Q: We are an alarm company and have just received another agreement from the management company representing our subscriber. We have received a number of these agreements and each sets forth the vendor (our) requirements for providing the service. In each it provides that the vendor is indemnifying the management company as well as the client for any loss, basically stating that the vendors must defend, indemnify and hold harmless the company and the owner and each of their respective agents and employees, from and against any and all claims, damages, class actions, expenses, liabilities, causes of action, and/or judgments, including but not limited to attorney fees, costs of litigation and other expenses, arising out of or in connection with  the acts or omissions of vendor or its employees, agents, independent contractors, subcontractors or affiliates, wherever vendor may be providing services or performing work pursuant to this agreement. In addition it states the vendor’s liabilities under the provisions of this paragraph shall in no way be limited by the insurance maintained by the vendor pursuant to this agreement. The management company has threatened to cancel our service or go elsewhere if we do not sign. Should I sign this agreement?

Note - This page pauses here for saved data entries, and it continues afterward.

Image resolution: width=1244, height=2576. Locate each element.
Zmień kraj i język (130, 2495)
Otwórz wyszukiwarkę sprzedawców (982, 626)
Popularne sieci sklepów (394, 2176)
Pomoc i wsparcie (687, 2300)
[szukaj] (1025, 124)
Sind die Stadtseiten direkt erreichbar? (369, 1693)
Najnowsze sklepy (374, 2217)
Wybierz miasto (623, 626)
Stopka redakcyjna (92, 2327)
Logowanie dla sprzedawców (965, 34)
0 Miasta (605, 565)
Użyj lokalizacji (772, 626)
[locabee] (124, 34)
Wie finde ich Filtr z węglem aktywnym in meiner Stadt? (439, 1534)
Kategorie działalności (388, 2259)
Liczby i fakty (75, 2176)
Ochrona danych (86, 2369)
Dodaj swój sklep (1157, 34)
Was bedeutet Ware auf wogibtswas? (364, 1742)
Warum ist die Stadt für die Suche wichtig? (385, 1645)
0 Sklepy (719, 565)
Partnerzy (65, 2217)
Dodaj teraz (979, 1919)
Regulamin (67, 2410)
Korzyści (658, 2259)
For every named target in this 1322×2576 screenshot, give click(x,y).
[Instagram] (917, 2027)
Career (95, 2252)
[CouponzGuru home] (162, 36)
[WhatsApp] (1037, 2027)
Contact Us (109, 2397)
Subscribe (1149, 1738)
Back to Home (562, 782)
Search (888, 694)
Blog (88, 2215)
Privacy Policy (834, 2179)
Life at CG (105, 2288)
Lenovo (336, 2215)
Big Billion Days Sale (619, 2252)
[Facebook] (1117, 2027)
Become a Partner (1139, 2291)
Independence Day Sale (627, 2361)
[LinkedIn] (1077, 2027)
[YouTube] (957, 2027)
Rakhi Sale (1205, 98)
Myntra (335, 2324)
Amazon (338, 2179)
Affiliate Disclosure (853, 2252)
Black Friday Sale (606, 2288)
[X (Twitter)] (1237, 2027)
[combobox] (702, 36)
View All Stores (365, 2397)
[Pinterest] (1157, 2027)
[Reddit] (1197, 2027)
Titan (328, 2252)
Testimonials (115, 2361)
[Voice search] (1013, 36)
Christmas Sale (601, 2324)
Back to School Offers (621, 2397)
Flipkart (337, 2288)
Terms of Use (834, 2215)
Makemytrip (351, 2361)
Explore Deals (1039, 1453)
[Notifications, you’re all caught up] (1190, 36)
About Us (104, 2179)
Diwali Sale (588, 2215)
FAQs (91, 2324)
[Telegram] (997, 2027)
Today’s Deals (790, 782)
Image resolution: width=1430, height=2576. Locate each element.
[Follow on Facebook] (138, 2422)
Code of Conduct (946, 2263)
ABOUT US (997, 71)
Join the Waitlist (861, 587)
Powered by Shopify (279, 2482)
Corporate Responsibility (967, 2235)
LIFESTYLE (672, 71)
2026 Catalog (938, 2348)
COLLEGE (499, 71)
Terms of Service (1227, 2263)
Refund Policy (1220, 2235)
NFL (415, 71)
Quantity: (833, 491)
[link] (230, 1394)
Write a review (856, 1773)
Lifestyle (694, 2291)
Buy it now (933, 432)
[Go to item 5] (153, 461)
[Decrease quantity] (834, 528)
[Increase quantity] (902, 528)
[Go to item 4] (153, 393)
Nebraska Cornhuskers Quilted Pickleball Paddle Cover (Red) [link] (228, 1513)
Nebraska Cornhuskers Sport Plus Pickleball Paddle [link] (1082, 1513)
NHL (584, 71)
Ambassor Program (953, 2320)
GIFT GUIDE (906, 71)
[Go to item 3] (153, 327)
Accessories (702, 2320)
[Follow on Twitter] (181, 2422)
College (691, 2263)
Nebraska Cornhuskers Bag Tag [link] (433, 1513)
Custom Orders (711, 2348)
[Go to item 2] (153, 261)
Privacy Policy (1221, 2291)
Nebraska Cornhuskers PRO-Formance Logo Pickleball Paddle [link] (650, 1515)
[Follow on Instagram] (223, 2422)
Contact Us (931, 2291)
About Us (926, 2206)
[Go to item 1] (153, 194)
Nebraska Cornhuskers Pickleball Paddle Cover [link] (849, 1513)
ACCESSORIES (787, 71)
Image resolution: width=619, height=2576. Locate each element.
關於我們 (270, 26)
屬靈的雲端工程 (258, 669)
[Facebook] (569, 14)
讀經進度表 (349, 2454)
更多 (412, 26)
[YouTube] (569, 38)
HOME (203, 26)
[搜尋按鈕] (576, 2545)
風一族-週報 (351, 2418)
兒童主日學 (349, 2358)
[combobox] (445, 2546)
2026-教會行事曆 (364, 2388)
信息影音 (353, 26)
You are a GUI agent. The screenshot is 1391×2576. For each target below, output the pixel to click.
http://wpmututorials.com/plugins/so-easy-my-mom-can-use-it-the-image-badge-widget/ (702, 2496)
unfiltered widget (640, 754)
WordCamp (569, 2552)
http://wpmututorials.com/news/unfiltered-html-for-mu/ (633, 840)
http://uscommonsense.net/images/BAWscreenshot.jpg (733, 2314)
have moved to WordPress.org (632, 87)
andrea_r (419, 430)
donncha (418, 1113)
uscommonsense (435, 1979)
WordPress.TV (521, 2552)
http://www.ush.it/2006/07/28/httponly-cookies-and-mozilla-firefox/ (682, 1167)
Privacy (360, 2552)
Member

A: A: This is both a business and a legal decision. From a legal standpoint, I would advise you to definitely not sign the agreement. I assume your contract with your subscriber specifically sets out your duties, your responsibilities and most important the fact that you are not an insurer and that if there is a loss you are protected by your limitation of liability liquidated damage clause and third party indemnification provision. These provisions in your contract with your subscriber protect you and your company. The agreement you have set out totally contradicts and supersedes this protection your contract provides you and exposes you to significant liability.    

One area where you may agree to the indemnification is if the loss or damage occurs on your subscriber’s premise while your agent is either installing or repairing the system. This is a situation which has nothing to do with the operation of the alarm system, but where the damage or loss may occur as a result of the negligence of your agent while on the premises, in which case your subscriber has a right to this protection. If in fact you agree to this, cut out and sign an agreement to this effect, make sure that there is a provision that states that the agreement shall apply to damage which may be caused by the vendor while on the premises and shall not apply to any loss or damage caused by the failure of the alarm system to operate. Further, this agreement shall not supersede and shall be subject to all of the terms and conditions of the agreement entered into between your alarm company and the subscriber dated (insert date).